What are the things that spring to mind when you think of Peter Pan? The Second Star to the Right, Following the Leader, that naughty little Barbie-doll fairy in a green tutu?

Yep, Disney’s rather hijacked the entire story and cornered the market in iconic imagery and definitive songs. Which makes any attempt at refreshing the century-old tale with modern sensibilities and a new score about as futile as Captain Hook’s efforts to kill Pan himself.

Unfortunately, composer-lyricist Julian Ronnie’s sub-Lloyd Webber tunes and lazy rhyming couplets, together with a limp and unimaginative script by collaborator Paul Miller and director David Taylor, do little to help reclaim JM Barrie’s original magical fantasy.

There’s much to recommend this show, and it’s plain to see where the budget’s been spent. It looks fabulous, with sumptuous sets, backdrops and scenery from designer Simon Higlett, and the choreography by Bill Deamer is always sharp and full of energy.

In the pit, too, the seven-piece band under Chris Newton work Phil Edwards’s orchestrations to their best advantage. But none of it, however hard-working the cast and crew, can make this a silk purse, and Lauren Samuels as a sweet Wendy and Spencer Charles Noll as a feisty, fisticuffing Peter are always fighting an uphill battle.

The pirates come out of it best, with Paul Baker an amusing enough Smee, but when you find yourself looking for bits of the set to admire in a production, you know there’s something wrong at the heart of things.
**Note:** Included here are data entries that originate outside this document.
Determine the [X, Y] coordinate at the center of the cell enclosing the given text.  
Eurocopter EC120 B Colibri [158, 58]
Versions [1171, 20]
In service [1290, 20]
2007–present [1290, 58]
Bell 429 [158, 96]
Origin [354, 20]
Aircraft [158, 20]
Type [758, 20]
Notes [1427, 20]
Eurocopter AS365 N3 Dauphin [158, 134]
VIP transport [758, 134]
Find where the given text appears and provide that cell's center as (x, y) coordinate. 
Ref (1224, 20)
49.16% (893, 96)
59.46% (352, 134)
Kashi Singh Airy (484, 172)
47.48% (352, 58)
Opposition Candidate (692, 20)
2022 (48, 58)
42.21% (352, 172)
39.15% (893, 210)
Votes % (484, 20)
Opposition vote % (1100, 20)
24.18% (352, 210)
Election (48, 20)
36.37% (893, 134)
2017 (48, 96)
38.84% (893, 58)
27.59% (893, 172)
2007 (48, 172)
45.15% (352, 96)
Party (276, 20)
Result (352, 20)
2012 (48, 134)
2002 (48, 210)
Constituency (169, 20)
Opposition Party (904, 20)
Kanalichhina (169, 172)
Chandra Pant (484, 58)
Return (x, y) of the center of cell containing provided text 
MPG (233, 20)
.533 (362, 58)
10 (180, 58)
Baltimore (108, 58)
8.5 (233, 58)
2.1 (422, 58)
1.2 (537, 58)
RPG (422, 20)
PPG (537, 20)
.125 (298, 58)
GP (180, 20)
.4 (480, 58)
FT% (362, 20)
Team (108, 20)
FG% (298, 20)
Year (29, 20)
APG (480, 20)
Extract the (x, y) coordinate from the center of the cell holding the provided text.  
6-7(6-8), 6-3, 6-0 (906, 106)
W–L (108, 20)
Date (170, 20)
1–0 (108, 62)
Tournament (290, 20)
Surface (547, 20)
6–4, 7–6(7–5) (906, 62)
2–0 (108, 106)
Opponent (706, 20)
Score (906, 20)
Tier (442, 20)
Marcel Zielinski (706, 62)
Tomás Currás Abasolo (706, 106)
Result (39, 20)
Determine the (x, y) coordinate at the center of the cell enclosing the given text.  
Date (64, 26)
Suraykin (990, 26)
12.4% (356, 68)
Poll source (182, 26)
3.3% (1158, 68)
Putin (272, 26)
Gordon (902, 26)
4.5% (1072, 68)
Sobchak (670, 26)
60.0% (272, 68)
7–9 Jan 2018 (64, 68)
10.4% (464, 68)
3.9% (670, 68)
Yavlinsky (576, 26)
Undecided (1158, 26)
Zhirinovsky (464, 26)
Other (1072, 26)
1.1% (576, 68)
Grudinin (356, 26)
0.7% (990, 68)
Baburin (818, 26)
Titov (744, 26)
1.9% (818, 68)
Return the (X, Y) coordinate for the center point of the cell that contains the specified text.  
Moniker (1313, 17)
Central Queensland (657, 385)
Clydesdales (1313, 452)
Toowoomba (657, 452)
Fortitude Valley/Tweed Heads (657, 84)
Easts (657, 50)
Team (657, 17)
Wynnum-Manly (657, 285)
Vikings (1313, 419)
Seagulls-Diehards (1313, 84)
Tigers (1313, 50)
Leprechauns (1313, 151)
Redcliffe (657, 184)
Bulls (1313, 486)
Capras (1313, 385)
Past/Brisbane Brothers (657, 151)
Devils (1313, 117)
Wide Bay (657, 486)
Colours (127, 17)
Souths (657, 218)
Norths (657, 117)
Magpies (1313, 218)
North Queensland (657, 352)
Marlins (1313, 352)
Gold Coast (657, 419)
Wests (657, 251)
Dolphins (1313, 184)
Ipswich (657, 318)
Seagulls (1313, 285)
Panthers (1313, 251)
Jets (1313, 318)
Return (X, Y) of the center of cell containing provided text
Director Taylor shows nowhere near enough of a firm hand in pulling things together, and it’s only when the dance numbers get going that there’s any sense of cohesion. Taylor must also share the responsibility for not enough work going into the raw material, which leaves not only the workings of this inside-out venue on display, but also the mechanics of Peter’s so-called flying.

For a show so heavily dependent on all the magic that theatre can muster, it’s in serious need of a liberal sprinkling of fairy dust.